_What the exercise asks:_
The material below holds a span beginning at the line with "Mentions légales (487, 2441)" and ending at the line with "Hally (516, 1642)". Quote that span exactly, both ends included, and only that span.

_Provided data:_
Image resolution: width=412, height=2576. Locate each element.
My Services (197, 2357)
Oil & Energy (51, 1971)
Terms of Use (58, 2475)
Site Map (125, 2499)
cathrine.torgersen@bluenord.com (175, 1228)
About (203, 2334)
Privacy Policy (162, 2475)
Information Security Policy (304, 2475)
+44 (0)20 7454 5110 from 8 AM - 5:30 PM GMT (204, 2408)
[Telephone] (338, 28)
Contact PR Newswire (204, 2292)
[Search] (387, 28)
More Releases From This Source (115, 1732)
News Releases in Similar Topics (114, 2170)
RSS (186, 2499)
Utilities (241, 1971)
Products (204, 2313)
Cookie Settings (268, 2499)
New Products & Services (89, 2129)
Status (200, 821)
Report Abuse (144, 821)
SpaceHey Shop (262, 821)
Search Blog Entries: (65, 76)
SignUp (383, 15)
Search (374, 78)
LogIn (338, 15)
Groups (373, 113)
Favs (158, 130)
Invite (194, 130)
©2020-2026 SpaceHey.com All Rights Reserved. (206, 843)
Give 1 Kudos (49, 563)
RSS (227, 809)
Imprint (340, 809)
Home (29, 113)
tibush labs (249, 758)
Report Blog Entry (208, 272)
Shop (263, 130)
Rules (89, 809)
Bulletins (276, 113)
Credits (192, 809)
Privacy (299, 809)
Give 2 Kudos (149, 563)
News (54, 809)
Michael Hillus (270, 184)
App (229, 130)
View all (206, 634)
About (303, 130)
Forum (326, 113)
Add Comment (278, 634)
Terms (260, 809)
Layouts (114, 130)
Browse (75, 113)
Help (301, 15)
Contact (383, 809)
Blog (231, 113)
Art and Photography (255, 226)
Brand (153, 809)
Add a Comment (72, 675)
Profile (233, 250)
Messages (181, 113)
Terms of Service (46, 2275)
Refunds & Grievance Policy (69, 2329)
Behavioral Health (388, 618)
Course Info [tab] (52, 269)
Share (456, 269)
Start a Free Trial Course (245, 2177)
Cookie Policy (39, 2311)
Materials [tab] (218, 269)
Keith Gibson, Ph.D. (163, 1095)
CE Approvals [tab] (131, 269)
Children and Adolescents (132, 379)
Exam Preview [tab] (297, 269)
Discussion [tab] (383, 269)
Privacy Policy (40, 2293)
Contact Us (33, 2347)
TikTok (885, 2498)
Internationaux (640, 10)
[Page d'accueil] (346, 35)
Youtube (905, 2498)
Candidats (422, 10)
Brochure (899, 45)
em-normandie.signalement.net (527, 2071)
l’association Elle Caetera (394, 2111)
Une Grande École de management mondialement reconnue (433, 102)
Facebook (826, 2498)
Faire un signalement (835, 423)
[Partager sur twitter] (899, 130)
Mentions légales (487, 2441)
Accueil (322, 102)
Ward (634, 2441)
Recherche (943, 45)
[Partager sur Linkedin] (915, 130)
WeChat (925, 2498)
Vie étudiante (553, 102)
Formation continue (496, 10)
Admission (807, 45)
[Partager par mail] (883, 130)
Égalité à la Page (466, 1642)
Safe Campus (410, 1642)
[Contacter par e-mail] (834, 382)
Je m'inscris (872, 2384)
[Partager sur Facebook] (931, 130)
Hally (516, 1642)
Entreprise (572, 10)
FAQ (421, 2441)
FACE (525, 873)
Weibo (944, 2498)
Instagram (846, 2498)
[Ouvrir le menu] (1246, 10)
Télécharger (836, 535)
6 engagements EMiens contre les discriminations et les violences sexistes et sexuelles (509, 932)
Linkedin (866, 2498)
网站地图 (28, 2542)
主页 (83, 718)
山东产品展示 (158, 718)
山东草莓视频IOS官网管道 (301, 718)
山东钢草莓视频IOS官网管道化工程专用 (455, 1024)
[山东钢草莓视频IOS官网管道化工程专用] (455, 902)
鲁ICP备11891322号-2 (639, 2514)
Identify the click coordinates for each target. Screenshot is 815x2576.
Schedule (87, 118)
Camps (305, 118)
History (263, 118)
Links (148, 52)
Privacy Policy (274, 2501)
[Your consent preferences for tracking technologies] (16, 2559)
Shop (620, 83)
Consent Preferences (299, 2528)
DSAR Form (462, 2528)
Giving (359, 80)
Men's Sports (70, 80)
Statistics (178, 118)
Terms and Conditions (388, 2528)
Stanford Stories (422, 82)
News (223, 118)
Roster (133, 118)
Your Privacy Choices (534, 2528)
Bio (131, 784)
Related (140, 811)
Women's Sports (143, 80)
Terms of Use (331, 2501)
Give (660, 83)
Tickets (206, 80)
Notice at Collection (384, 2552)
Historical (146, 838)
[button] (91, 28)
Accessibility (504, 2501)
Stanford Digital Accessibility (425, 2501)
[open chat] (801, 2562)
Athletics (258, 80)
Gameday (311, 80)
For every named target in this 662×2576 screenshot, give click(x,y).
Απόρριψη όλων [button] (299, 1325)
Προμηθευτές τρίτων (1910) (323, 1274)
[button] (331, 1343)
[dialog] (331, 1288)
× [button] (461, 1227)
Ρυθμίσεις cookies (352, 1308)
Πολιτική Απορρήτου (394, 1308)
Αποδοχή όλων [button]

_Result of this exercise:_
Mentions légales (487, 2441)
Accueil (322, 102)
Ward (634, 2441)
Recherche (943, 45)
[Partager sur Linkedin] (915, 130)
WeChat (925, 2498)
Vie étudiante (553, 102)
Formation continue (496, 10)
Admission (807, 45)
[Partager par mail] (883, 130)
Égalité à la Page (466, 1642)
Safe Campus (410, 1642)
[Contacter par e-mail] (834, 382)
Je m'inscris (872, 2384)
[Partager sur Facebook] (931, 130)
Hally (516, 1642)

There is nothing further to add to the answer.